__The task__
Every record below should be printed exactly, except for the pictures.

Content starts

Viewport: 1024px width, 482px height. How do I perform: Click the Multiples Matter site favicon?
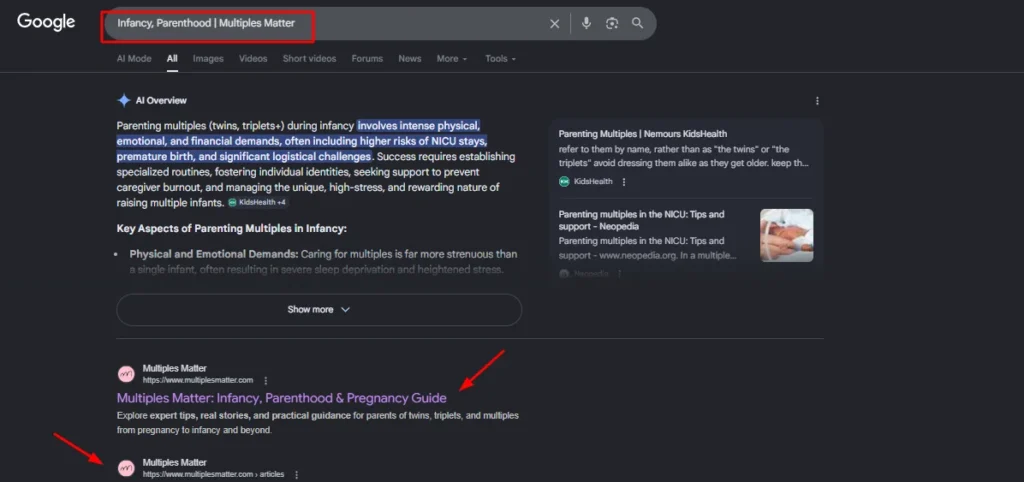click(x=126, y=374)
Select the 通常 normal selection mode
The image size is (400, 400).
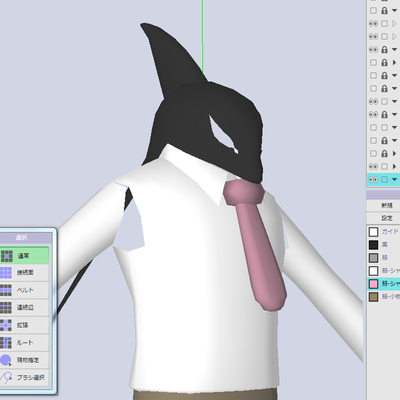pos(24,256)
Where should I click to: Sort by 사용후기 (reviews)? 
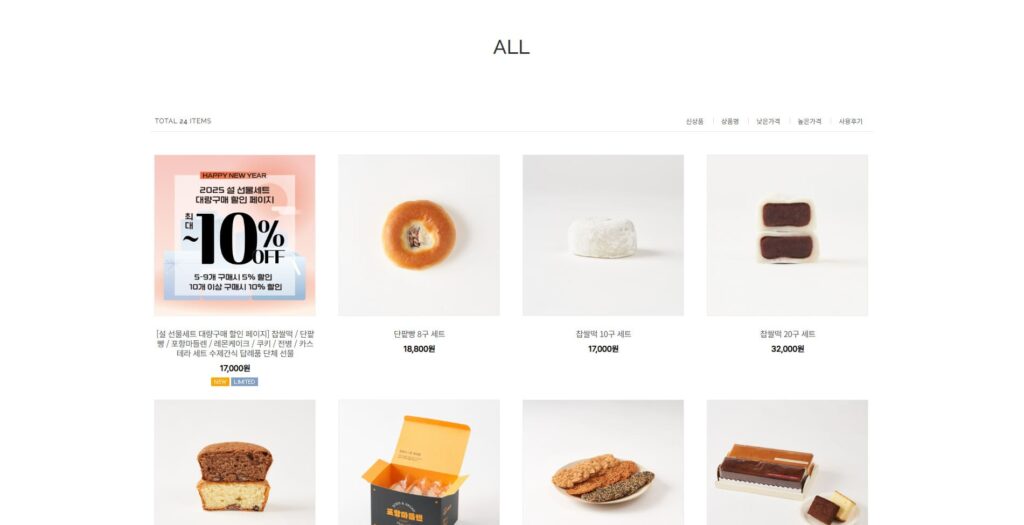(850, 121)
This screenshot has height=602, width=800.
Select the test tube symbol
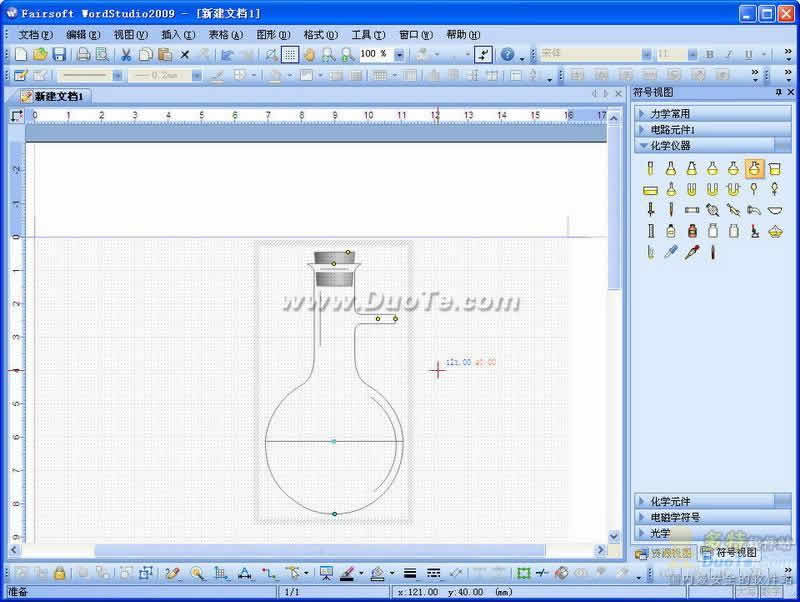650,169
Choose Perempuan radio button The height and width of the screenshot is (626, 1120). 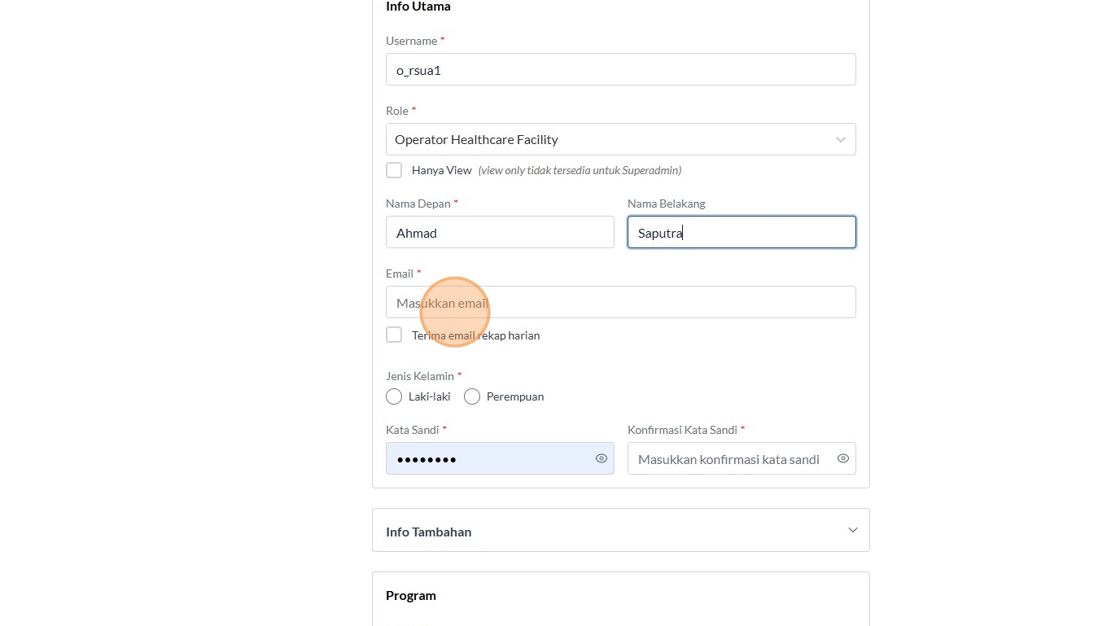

Content ends

__Result for this task__
Viewport: 1024px width, 482px height. How do I perform: Click the Multiples Matter site favicon?
click(x=126, y=374)
Select the 通常 normal selection mode
The image size is (400, 400).
pos(24,256)
Where should I click to: Sort by 사용후기 (reviews)? 
(850, 121)
This screenshot has height=602, width=800.
Select the test tube symbol
650,169
Choose Perempuan radio button The height and width of the screenshot is (626, 1120). 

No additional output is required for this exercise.